One truth to all successful rallying is this:  Plan your ride and Ride your plan.  If you deviate from that, you are toast, at least from a winning point of view.  I speak from experience.  I have won by riding my plan, and lost by not.

Many newer rally riders, myself included, think you can make up time by speeding and going "really fast".  There is nothing that could be further from the truth.  Not only is it unsafe, but it is a recipe for meeting a LEO and getting delayed with a warning, ticket, or jail.  Going fast is not an option.  In a 1,000 mile day, doing 10 over the limit or 20 over the limit does not gain you much.

Going SLOW, QUICKLY, is one of the keys to winning a rally, and I will say one of the most important keys.  By this, I am speaking of reducing your stop times to absolute minimums.  Stopping includes fuel, bonus gathering, bio breaks, food, drink and a rest period (hotel or the Iron Butt Hotel, if applicable).  If you can mange these stops and get them down to the bare minimum, you can be successful in a rally.

Lets use a fuel stop as an example.  In a 24 hour rally, I may ride somewhere around 1400 miles.  On my bike, that is 7 tanks of fuel.  Not counting the first tank, nor running out the last tank, that is 6 fill ups.  My bike has a 210 mile range.  Getting fuel every 200 miles requires that I stretch each and every tank to the limit.  I need to KNOW that I can get fuel at the 200 mile mark, or I am in trouble.  Many people are not willing to make that commitment and will fuel up at 175 miles or so.  That results in 7 or 8 fill ups.
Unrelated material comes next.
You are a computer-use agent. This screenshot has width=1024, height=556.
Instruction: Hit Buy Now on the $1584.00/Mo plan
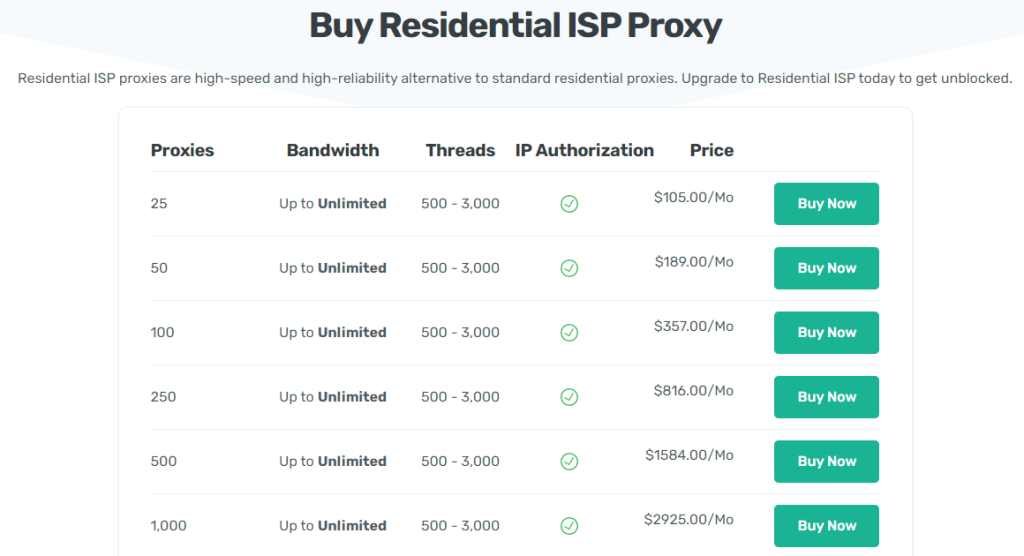tap(826, 461)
My fuel stop system has my total stop time down to under 2 minutes.  That is total time from entering the gas station to leaving the gas station with a full tank of gas.  I allow a little slack in there when planning, and would allot 15 minutes for my 1400 mile ride.  Even if the hypothetical person above had the same speed, they would have to allot nearly 20 minutes for fuel stops, putting them 5 minutes behind.  Most people, however, take closer to 5 minutes for a fuel stop.  They stretch their legs, have one key, keep the credit card in their pocket, etc.  So lets allow 5 minutes for a regular stop, and the 175 range for fill ups.  That person is going to be 35 minutes fueling, where I will be at 12-15 minutes.  That is a 20 minute difference.  That is another bonus location, or a few more miles of riding, or more time to make sure I finish on time and don't DNF (Did Not Finish) by getting time barred (exceeding maximum time limit for rally)

So you can see by having a super efficient fuel stop procedure, I can easily pick up 20 minutes during a one day rally.

Now we move on to bonus gathering.  This is another area where minutes are won or lost.  I will be using a typical photo bonus as the example here.  This is a hypothetical bonus.  The bonus is to ride to mile marker 12.5 on route 999.  There you will find a set of statues.  Take a photo of the middle statue.

Now, as well know, you must include your mileage and the time in the rally book.  The photo also must have your rally flag, as well as the object, in the picture.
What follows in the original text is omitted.